Le président Bassirou Diomaye Faye a inauguré, le 20 juin à Diamniadio, près de Dakar, une nouvelle usine textile portée par le groupe turc AVCI Global Industrie. Représentant un investissement de 6 milliards de francs CFA, soit environ 10,4 millions de dollars, le projet devrait générer près de 200 emplois directs, principalement au profit des jeunes et des femmes.

Installée au sein de la zone économique spéciale de Diamniadio, l’usine est spécialisée dans la confection de vêtements et de sous-vêtements destinés aussi bien au marché local qu’aux marchés régionaux. Les autorités sénégalaises y voient un levier pour relancer une industrie textile qui a perdu de son importance au fil des décennies.
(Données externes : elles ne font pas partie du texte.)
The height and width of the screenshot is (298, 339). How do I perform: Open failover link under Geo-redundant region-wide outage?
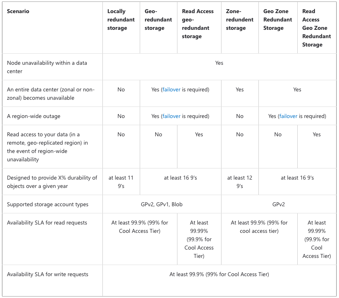tap(171, 116)
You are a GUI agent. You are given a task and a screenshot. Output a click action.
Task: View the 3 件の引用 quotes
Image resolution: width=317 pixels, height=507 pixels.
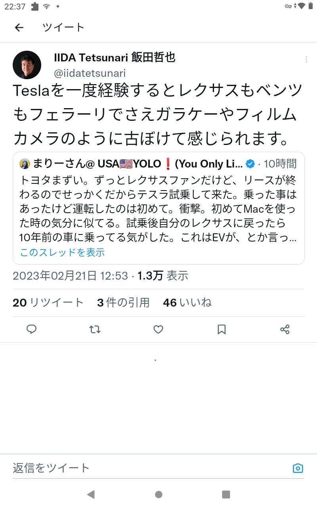(x=123, y=303)
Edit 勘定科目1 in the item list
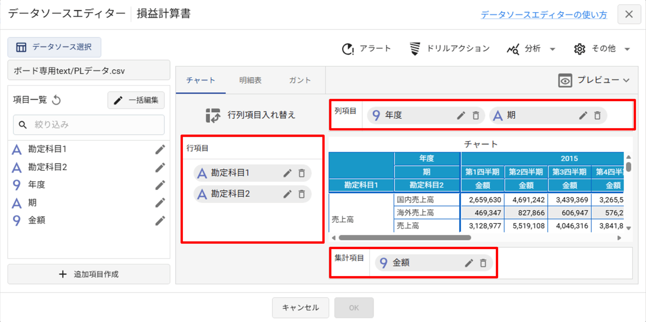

Au-delà de la création d’emplois, l’enjeu porte sur la transformation locale du coton sénégalais. Aujourd’hui, l’essentiel de la fibre produite dans le pays est encore exporté à l’état brut. Avec cette nouvelle unité, Dakar espère développer davantage de valeur ajoutée sur son territoire et réduire sa dépendance aux importations de produits textiles finis. Le projet s’inscrit dans un partenariat conclu en 2025 entre le ministère de l’Industrie, l’Agence d’aménagement et de promotion des sites industriels (APROSI) et AVCI Global Industrie. L’objectif affiché est de construire progressivement une chaîne de valeur intégrée, allant du coton à la confection de vêtements.